Klanten van verschillende hostingproviders zijn de afgelopen maanden gehackt omdat de providers de NFS-permissies van hun shared hostingomgeving niet goed hadden ingesteld. Het gaat om de providers Hostway, Momentous, Paragon en MelbourneIT, alsmede andere merken van de bedrijven.

Bij shared hosting worden meerdere klanten op één server gehost. Elke klant krijgt een account op de server en zijn website is aan dat account gekoppeld. In het geval van de kwetsbare hostingproviders werden de websites van klanten op een gedeeld bestandssysteem (NFS) gehost. Alle directories op dit gedeelde bestandssysteem waren standaard "world-traversable" en alle klantbestanden "world-readable". Daarnaast was het pad naar de website-directory van de klant openbaar of kon eenvoudig worden geraden.

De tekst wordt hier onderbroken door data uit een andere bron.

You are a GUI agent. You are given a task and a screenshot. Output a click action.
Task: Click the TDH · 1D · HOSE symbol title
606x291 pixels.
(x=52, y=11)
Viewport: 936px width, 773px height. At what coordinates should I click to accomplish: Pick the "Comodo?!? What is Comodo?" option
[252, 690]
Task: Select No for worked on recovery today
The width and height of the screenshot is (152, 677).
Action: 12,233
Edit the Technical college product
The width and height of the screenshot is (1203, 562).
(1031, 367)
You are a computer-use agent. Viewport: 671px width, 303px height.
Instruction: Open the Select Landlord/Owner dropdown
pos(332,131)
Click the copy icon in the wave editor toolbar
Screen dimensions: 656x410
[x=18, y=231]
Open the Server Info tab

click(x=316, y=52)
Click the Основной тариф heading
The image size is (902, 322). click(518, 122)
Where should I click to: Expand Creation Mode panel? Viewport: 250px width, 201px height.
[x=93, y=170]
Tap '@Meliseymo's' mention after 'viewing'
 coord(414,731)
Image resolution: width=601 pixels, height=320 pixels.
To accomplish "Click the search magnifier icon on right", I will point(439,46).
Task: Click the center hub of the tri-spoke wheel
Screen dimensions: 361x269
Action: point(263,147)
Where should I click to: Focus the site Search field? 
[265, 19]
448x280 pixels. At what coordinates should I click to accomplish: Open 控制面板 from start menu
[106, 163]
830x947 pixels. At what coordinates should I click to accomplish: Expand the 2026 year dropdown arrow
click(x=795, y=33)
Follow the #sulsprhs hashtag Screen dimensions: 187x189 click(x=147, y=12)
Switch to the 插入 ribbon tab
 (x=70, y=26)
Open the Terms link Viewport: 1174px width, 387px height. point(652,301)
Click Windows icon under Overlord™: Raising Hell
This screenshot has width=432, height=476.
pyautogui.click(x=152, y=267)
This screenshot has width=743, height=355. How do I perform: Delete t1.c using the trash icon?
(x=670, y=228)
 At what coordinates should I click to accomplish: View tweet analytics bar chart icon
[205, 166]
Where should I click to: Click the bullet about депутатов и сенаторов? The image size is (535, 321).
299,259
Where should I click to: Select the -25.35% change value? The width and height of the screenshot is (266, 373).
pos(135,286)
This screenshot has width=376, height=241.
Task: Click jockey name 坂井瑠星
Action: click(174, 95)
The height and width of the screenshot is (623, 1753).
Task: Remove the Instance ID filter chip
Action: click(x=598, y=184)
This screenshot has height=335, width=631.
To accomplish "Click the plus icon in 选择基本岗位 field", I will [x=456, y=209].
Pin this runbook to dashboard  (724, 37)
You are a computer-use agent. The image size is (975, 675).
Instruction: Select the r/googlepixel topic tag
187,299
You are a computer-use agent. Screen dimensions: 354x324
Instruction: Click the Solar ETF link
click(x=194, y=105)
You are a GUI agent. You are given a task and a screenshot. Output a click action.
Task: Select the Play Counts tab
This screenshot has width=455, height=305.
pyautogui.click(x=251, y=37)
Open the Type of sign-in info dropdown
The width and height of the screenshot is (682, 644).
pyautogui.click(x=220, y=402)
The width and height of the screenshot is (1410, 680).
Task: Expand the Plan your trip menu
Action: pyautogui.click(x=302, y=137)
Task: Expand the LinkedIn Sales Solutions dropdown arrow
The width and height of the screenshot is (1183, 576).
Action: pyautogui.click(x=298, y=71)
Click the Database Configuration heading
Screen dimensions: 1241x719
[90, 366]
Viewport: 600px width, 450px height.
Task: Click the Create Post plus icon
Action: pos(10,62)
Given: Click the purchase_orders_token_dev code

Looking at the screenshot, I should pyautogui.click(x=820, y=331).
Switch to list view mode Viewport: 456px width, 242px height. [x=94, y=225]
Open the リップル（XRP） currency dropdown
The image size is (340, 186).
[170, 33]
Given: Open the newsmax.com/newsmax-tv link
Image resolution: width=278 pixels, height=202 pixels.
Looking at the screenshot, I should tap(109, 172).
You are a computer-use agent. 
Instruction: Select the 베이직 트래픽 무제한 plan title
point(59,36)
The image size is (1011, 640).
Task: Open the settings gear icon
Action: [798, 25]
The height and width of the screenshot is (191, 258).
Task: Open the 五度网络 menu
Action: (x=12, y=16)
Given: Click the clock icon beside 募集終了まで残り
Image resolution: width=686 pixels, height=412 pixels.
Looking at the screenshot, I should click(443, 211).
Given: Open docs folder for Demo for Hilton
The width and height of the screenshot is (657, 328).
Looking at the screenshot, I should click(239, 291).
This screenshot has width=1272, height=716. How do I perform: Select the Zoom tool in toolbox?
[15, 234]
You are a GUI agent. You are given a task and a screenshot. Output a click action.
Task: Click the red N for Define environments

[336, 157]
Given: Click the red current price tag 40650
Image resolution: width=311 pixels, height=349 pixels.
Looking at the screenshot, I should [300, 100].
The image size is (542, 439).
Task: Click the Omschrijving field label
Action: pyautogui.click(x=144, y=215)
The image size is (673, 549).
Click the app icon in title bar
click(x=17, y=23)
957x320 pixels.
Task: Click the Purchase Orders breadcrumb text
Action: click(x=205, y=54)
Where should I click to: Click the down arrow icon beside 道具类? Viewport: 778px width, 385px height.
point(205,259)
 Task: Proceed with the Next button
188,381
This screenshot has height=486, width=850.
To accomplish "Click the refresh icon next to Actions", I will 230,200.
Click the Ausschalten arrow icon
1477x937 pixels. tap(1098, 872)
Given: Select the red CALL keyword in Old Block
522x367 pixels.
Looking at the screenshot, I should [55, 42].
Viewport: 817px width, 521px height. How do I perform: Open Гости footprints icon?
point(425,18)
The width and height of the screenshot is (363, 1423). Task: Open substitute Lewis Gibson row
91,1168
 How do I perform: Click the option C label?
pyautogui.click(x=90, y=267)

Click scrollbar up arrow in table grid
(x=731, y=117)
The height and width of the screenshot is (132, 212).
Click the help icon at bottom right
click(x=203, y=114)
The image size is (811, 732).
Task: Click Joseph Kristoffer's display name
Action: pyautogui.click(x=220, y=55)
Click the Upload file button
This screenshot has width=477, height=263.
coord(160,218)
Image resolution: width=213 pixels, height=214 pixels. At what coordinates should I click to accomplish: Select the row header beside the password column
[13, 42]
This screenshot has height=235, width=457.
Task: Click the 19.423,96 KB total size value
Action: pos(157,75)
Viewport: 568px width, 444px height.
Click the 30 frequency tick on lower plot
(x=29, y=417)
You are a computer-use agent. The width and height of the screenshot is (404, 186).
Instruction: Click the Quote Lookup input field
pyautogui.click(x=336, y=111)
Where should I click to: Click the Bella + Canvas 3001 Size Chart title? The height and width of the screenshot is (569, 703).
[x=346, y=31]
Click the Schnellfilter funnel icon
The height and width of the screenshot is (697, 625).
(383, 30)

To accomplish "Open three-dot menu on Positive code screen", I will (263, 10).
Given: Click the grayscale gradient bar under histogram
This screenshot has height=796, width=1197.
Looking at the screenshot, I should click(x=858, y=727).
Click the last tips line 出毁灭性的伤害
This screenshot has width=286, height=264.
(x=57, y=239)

Deze condities zorgden ervoor dat zodra een hacker één website op de server had gehackt, hij eenvoudig toegang tot de bestanden van andere websites kon krijgen. Vervolgens maakten de aanvallers nieuwe beheerderaccounts voor deze websites aan en zorgden dat de bestaande beheerders geen toegang meer hadden. Hierna werden malware en spam aan de websites toegevoegd of werden ze gedefacet. Securitybedrijf Wordfence ontdekte de verkeerd ingestelde NFS-permissies en waarschuwde de providers, die vervolgens het probleem verhielpen.